REQUIREMENT: Return only the stretch of the material below that begins with the line containing "Politique de confidentialité (514, 1626)" and ends with the line containing "[Ouvrir la recherche] (1218, 101)", exactly; both of those lines belong to it.

RECORD EXCERPTS:
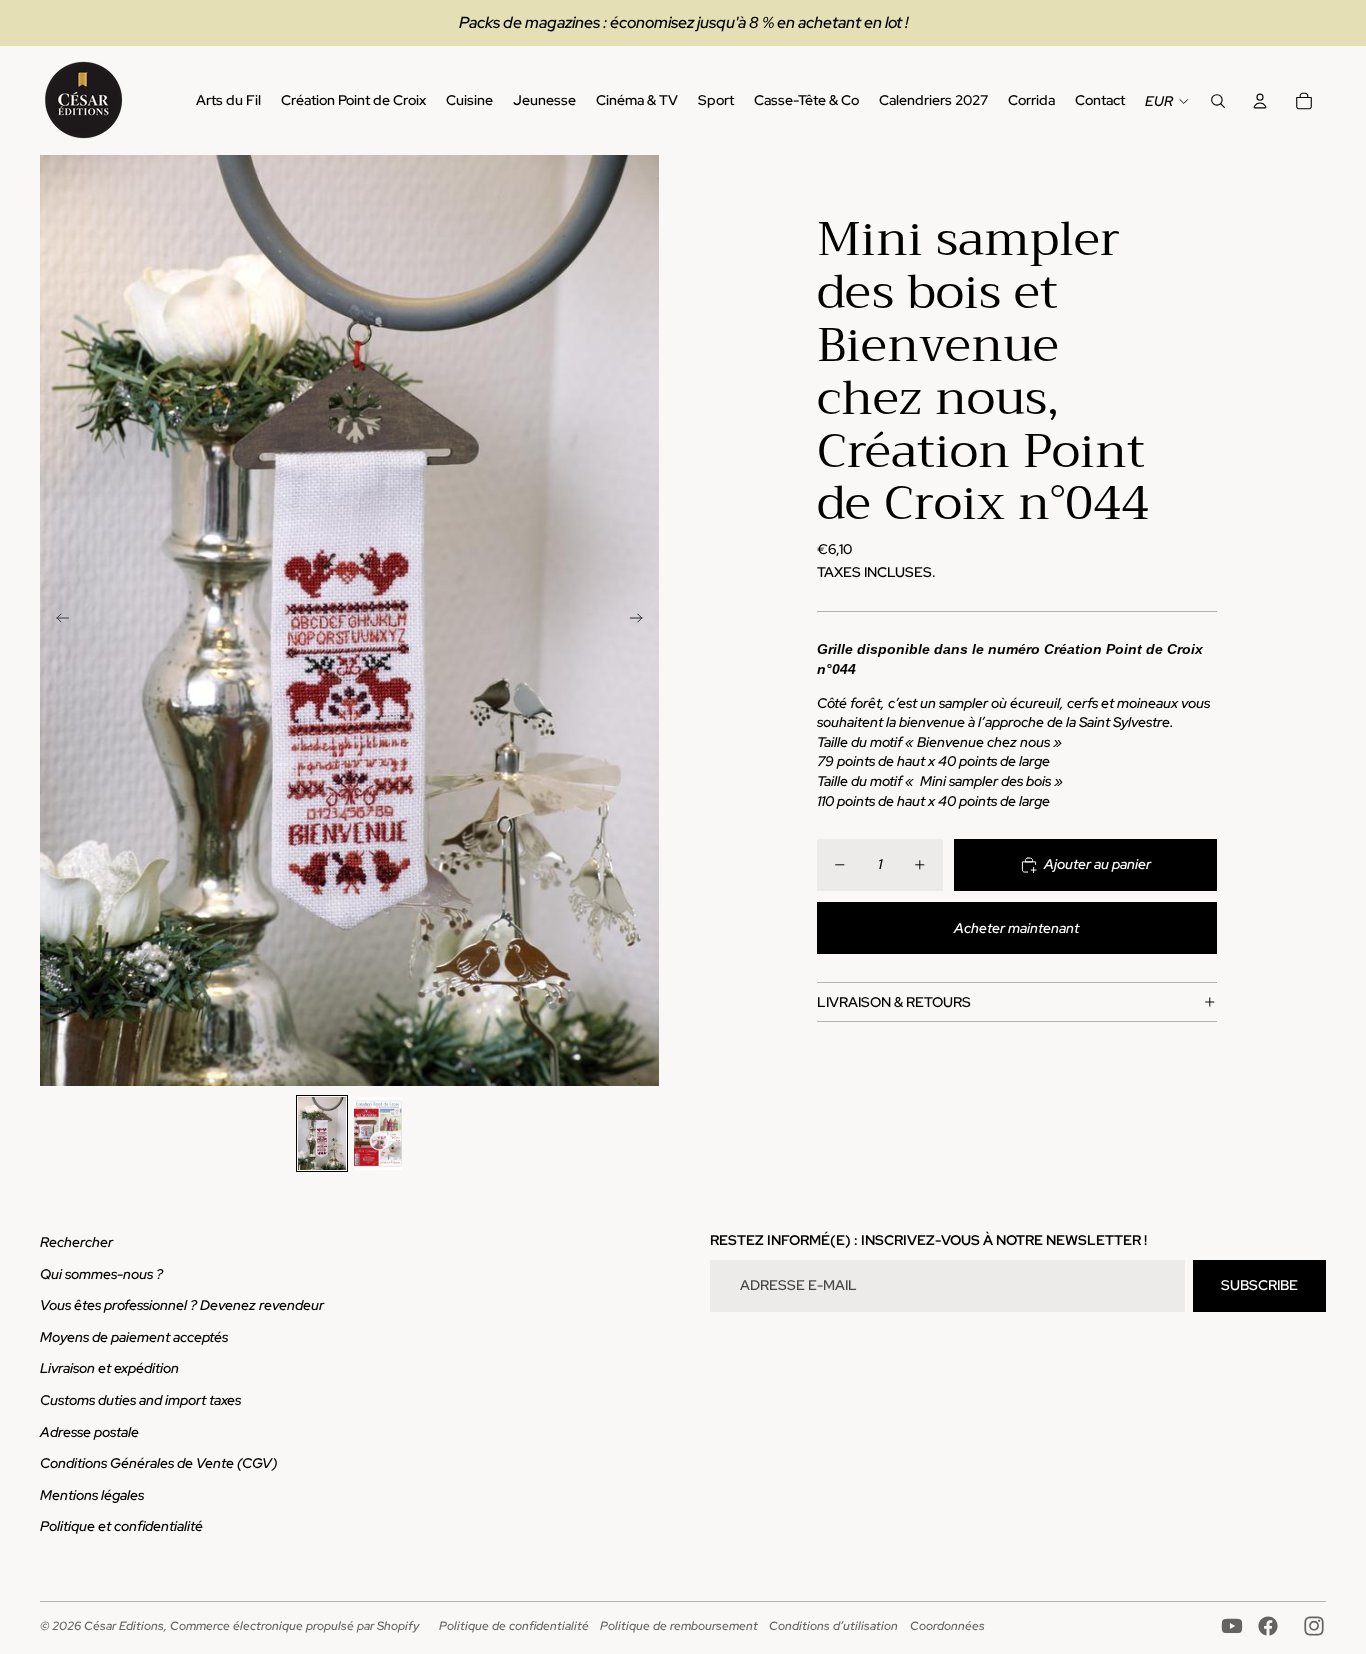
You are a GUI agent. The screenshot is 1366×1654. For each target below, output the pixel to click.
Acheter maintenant (1016, 928)
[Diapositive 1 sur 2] (322, 1133)
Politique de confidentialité (514, 1626)
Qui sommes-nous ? (101, 1274)
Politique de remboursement (679, 1626)
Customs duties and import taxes (140, 1400)
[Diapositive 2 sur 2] (378, 1133)
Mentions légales (92, 1495)
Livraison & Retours (894, 1002)
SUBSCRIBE (1259, 1285)
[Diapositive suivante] (642, 621)
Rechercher (76, 1242)
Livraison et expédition (109, 1368)
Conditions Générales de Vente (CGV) (158, 1463)
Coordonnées (947, 1626)
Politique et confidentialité (121, 1526)
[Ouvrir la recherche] (1218, 101)
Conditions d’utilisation (833, 1626)
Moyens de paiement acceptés (134, 1337)
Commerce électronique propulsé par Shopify (294, 1626)
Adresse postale (89, 1432)
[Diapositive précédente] (56, 621)
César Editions (124, 1626)
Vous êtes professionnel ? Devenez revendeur (182, 1305)
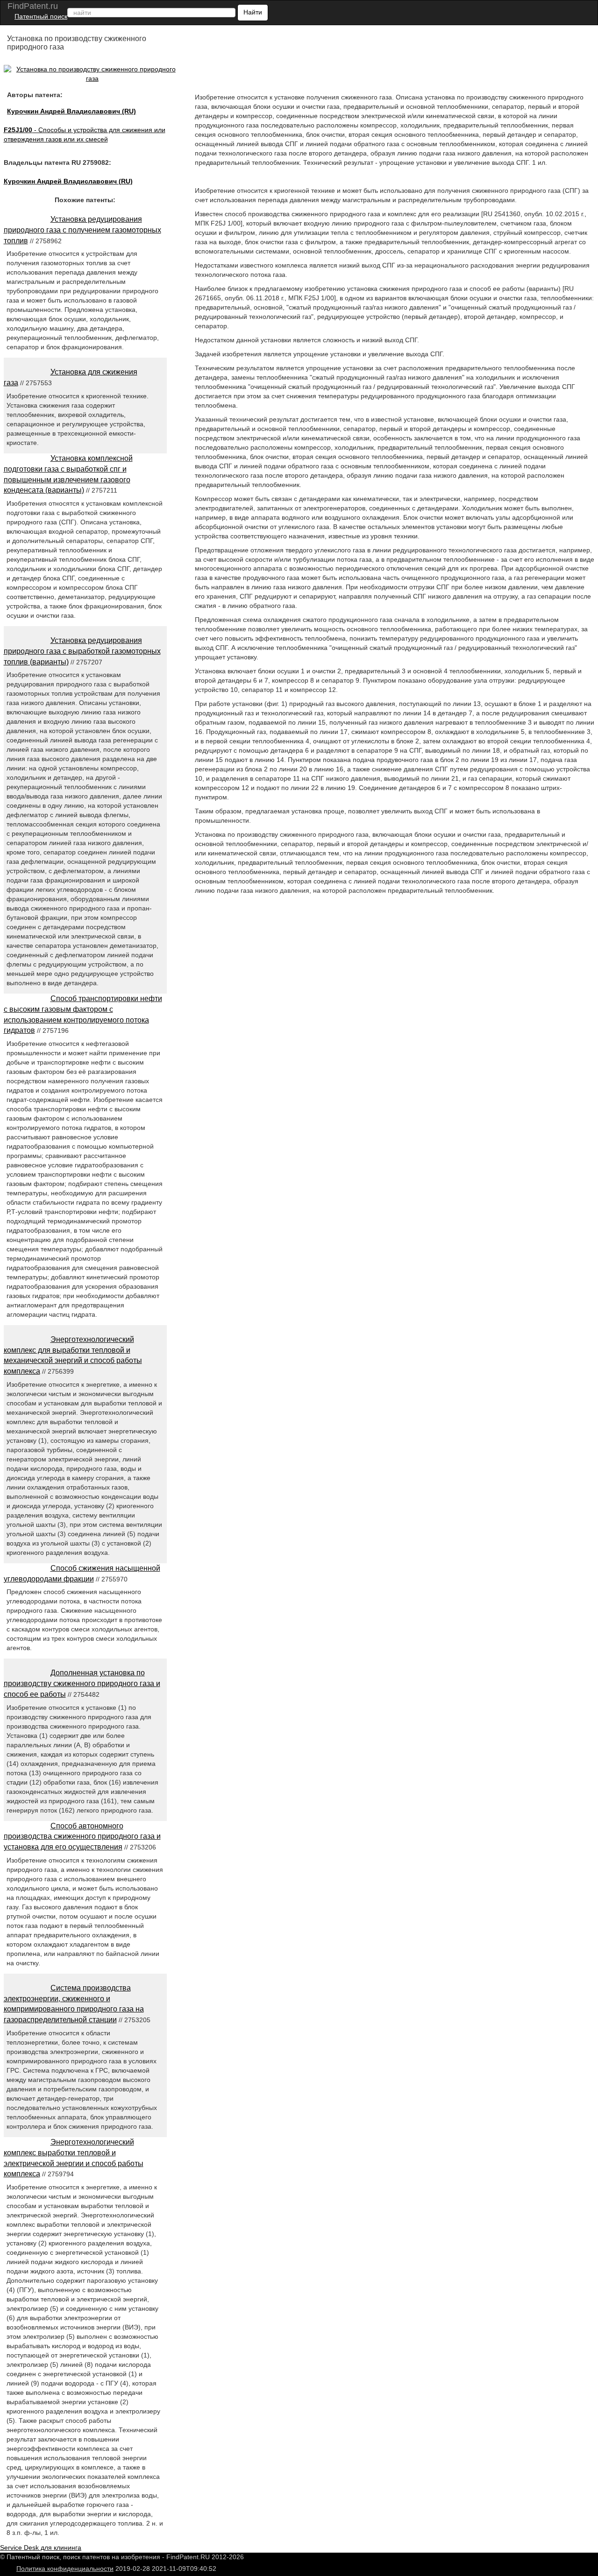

OUTPUT BELOW:
Politique de confidentialité (514, 1626)
Qui sommes-nous ? (101, 1274)
Politique de remboursement (679, 1626)
Customs duties and import taxes (140, 1400)
[Diapositive 2 sur 2] (378, 1133)
Mentions légales (92, 1495)
Livraison & Retours (894, 1002)
SUBSCRIBE (1259, 1285)
[Diapositive suivante] (642, 621)
Rechercher (76, 1242)
Livraison et expédition (109, 1368)
Conditions Générales de Vente (CGV) (158, 1463)
Coordonnées (947, 1626)
Politique et confidentialité (121, 1526)
[Ouvrir la recherche] (1218, 101)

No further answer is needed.